Üstelik "Balyoz" ve "Ergenekon" davalarında üç yıl belki de daha fazla süreyle hapis yatıp sonrasında aklanan kişilerin varlığını da bilmekteyiz. İşte o mazlum kişilerden biri olan gazeteci yazar Doğan Yurdakul'u kaybetmemiz üzerine onun hayat öyküsü aklıma takılıverdi. Rahmetli, hapiste iken eşi Güngör Yurdakul; kanser hastasıdır ve ölümle pençeleşmektedir. Hayat arkadaşlarının vedalaşması bile ancak telefonla gerçekleşebilecektir. Doğan Yurdakul vedasını bir iki gün sonra eşinin cenaze törenine polis denetiminde katılarak gerçekleştirebilecektir. Hadi bir anımsatma daha yansıtayım sizlere! Anılan davaların savcısı Zekeriya Öz'ün aranılan kaçak olarak Almanya'da bulunduğunu ve devletimizin iade isteminin Alman yetkililerce dikkate alınmadığını hatırlatmak isterim. Ancak bu davalara o günlerde asıl sahip çıkanın, "Ben bu davaların savcısıyım" diyenin kim olduğunu da unutmamalıyız.
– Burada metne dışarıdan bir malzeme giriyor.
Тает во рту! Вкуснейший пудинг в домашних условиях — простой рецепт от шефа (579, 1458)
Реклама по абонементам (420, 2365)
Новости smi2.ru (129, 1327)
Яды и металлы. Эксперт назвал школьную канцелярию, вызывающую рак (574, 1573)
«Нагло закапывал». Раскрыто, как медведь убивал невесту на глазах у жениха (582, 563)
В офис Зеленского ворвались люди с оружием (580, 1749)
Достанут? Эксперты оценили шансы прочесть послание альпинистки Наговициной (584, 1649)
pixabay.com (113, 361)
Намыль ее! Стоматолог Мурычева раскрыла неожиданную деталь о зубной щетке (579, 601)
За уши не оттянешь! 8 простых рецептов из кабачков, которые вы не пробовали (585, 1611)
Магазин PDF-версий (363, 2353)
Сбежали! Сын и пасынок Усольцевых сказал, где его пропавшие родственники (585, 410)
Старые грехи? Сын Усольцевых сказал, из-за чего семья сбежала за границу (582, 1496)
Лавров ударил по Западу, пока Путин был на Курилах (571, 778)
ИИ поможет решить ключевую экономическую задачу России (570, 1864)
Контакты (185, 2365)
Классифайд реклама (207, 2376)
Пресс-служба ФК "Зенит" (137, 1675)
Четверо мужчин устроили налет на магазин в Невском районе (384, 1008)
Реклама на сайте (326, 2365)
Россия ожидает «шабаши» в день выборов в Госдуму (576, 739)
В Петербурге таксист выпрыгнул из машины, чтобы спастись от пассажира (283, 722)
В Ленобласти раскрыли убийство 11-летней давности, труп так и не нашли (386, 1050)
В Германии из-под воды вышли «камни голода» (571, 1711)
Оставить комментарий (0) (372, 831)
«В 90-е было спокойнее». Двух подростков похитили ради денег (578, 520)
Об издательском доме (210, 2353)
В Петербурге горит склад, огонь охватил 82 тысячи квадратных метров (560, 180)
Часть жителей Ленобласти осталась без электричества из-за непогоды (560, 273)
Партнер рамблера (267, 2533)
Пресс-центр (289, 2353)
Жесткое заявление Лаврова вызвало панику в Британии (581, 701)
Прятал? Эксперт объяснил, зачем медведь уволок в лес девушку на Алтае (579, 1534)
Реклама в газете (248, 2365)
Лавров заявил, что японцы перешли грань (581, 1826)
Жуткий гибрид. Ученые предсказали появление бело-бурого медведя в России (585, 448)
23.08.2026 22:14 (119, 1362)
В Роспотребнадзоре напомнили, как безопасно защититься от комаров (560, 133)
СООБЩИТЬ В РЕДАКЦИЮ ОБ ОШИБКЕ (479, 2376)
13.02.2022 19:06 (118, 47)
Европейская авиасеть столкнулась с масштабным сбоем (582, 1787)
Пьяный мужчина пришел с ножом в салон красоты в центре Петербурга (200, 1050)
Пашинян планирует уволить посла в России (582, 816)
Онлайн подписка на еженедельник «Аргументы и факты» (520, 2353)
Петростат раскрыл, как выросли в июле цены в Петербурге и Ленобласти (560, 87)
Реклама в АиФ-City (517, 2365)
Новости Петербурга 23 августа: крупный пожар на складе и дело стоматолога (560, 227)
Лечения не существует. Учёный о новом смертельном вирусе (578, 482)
Yaşadığımız şimdilerde gündeme gelen en önemli konulardan birinin- birincisinin- "adalet" olduğunu söylememiz doğru olacaktır sanırım. Öylesine ki ana muhalefet partisi CHP'nin Genel Başkanı Sayın Kemal Kılıçdaroğlu, "adalet" adına Ankara'dan İstanbul'a kadar 24 gün süreyle yürümüş, ardından Maltepe'de yaptığı miting ile "adalet" konusunda düşüncelerini toplumla paylaşmıştı. Ardından 26 Ağustos'ta başlayıp 29 Ağustos'ta biten dört günlük "Adalet Kurultayı" etkinliği; Çanakkale Eceabat Kurudere Kamp Alanı'nda gerçekleştirildi. CHP Genel Başkanı Sayın Kemal Kılıçdaroğlu'nun konuşması ile başlayıp sabah/öğleden sonraları yapılan açık oturumlarla sürdürülen söz konusu çalışmalar, ülke çapında ses getirdi. Adaletsiz yaşamdan örnekler verilerek üniversiter düzeyde sürdürülen bu çalışmaların olumlu sonuçlar verebileceğini düşünüyorum. Etkinlik boyunca tek slogan duyulmaktaydı: "Hak, hukuk, adalet".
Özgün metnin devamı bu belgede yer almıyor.